Alguna vez se habló de energía como un camino lógico. ¿En qué va eso?

La energía es un camino natural, hay muchas nuevas ideas, he tenido reuniones sobre potenciales modelos de generación de energía. Un buen ejemplo es Cintac, es el mayor fabricante de techos del país y hoy vende una solución con paneles solares, con los que puedes inyectar energía al sistema. De ahí a otras materialidades, que no sean acero, el paso no es tan grande. De ahí a los servicios hay un paso muy pequeño. En minería, somos uno de los principales propietarios de concesiones mineras; en infraestructura, tenemos nuestros puertos. Acabamos de cerrar un importante negocio de embarque de cobre en el norte. Tenemos mucha experiencia en ingeniería. Hemos hecho muchos proyectos. Lo que nos va a limitar es nuestra propia creatividad.

¿Cómo ven la internacionalización?

Con muy buenos ojos. Ya estamos en Argentina y Perú, y estimamos que podríamos consolidarnos, al menos, a nivel regional y, particularmente, en la costa del Pacífico.

¿Están viendo algo en particular?

Varias cosas en particular.

¿En qué países?

Perú es un país que nos interesa sobremanera, que vemos amigable con la inversión, y también vemos cosas interesantes en toda la costa del Pacífico, Colombia, Ecuador. Hay mucho por hacer.

Dice que el límite es el cielo. ¿El de la acción también?

Lo que le puedo decir es que los vaivenes del mercado, sobre todo en un mercado pequeñito y poco profundo como es Chile, no siempre están alineados con los fundamentos de la compañía. Si crees en una compañía, por su manejo, su desarrollo y potencial, el mejor tiempo para tener acciones es para siempre. Y si no, no compres. Si crees en el negocio, en el manejo y el potencial, los vaivenes del mercado no deberían asustarte. Si te asustan, quizás no estás tan contento con tu inversión.

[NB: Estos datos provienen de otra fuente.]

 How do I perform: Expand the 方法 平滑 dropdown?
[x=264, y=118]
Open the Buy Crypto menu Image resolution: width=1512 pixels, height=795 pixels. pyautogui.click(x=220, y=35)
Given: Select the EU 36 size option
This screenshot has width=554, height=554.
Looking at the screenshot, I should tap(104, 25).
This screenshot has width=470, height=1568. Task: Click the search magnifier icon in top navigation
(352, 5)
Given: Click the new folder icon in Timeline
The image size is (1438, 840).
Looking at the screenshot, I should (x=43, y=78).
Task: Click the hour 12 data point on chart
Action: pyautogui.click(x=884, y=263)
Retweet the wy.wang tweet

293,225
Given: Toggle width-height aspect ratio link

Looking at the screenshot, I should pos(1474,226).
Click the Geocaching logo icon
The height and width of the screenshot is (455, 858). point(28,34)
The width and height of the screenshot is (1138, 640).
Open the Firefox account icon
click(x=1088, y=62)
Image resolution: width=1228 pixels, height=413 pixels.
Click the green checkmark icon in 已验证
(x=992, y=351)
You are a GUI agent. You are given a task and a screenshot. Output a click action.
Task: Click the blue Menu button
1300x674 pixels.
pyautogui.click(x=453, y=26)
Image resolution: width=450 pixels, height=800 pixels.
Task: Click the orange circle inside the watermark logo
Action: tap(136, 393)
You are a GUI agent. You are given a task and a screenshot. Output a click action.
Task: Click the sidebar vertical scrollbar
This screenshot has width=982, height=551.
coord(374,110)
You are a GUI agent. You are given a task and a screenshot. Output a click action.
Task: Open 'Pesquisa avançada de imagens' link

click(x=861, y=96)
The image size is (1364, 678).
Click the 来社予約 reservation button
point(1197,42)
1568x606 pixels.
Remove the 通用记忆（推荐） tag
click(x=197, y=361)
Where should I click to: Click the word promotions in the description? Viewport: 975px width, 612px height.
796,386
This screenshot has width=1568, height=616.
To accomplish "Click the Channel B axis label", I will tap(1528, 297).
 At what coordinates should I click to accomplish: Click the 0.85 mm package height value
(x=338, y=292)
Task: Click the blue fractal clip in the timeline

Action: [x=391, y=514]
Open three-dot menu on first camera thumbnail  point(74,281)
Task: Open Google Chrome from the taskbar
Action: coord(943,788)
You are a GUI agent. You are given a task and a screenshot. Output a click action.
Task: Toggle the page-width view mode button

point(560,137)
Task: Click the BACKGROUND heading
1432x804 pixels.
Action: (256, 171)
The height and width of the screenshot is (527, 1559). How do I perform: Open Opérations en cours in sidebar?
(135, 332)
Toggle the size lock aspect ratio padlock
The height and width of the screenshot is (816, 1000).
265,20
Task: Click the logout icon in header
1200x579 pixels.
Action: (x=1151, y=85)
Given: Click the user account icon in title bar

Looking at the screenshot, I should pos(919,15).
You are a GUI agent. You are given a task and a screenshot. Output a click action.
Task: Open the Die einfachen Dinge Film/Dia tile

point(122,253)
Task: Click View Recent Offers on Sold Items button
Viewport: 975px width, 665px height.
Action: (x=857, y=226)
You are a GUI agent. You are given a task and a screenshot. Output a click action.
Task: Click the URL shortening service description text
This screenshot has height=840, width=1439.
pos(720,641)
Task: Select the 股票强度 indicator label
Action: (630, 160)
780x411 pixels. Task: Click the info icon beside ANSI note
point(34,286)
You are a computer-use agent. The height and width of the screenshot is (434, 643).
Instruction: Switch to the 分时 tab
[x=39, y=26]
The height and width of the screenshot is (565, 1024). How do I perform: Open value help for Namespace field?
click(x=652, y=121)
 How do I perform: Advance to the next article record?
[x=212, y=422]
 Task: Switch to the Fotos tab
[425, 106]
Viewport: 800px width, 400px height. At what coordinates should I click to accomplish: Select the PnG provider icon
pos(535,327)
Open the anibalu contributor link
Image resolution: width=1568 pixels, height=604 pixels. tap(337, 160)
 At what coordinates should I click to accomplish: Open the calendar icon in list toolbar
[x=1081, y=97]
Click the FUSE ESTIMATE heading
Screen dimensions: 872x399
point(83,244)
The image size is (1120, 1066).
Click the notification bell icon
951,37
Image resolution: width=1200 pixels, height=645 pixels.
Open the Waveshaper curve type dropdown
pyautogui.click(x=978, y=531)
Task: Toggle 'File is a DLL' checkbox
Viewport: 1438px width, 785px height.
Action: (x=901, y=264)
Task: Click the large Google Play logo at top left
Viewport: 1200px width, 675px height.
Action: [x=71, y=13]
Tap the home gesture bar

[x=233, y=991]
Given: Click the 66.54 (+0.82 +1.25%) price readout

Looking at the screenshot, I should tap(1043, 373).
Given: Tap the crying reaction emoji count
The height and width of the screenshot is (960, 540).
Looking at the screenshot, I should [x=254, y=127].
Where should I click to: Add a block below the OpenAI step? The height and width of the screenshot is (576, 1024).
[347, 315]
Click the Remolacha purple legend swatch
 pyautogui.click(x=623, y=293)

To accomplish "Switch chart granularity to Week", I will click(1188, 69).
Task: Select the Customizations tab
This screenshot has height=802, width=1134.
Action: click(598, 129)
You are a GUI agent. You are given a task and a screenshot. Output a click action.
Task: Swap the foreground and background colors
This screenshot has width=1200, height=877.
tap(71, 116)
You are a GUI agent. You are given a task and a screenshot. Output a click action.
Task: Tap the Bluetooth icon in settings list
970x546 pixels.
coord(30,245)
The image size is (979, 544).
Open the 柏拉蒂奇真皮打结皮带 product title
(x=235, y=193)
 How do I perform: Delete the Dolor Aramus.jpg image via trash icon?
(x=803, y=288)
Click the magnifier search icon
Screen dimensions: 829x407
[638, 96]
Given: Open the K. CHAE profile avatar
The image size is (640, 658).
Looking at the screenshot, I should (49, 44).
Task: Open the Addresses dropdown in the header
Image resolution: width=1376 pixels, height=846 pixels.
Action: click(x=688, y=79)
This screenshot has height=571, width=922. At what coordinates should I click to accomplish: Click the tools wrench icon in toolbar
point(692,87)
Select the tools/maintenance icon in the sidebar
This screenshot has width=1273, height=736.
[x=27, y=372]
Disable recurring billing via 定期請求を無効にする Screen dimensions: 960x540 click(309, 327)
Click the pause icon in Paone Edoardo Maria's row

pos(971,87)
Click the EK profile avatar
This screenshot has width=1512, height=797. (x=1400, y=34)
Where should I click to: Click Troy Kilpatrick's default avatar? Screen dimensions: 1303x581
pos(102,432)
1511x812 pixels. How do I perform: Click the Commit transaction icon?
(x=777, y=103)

Una cosa que yo encuentro interesante, como matemático, es que hay una alta correlación entre el precio de la acción y el precio spot del hierro. El hierro sube 3%, sube la acción. Baja el hierro, baja la acción. Es un disparate. Porque el precio de una acción es una expectativa futura de una empresa. Entonces, ¿cómo sube o baja la acción dependiendo del precio spot? Hay muchos modelos de valorizar una acción, pero el más sencillito es la suma de todos los dividendos futuros.

Pero hablando en términos concretos, ¿cree que la acción de CAP debiera al menos volver al precio que tenía antes?

Lo que sí puedo decir es que lo que yo creo es que esta acción va a valer mucha plata en el largo plazo.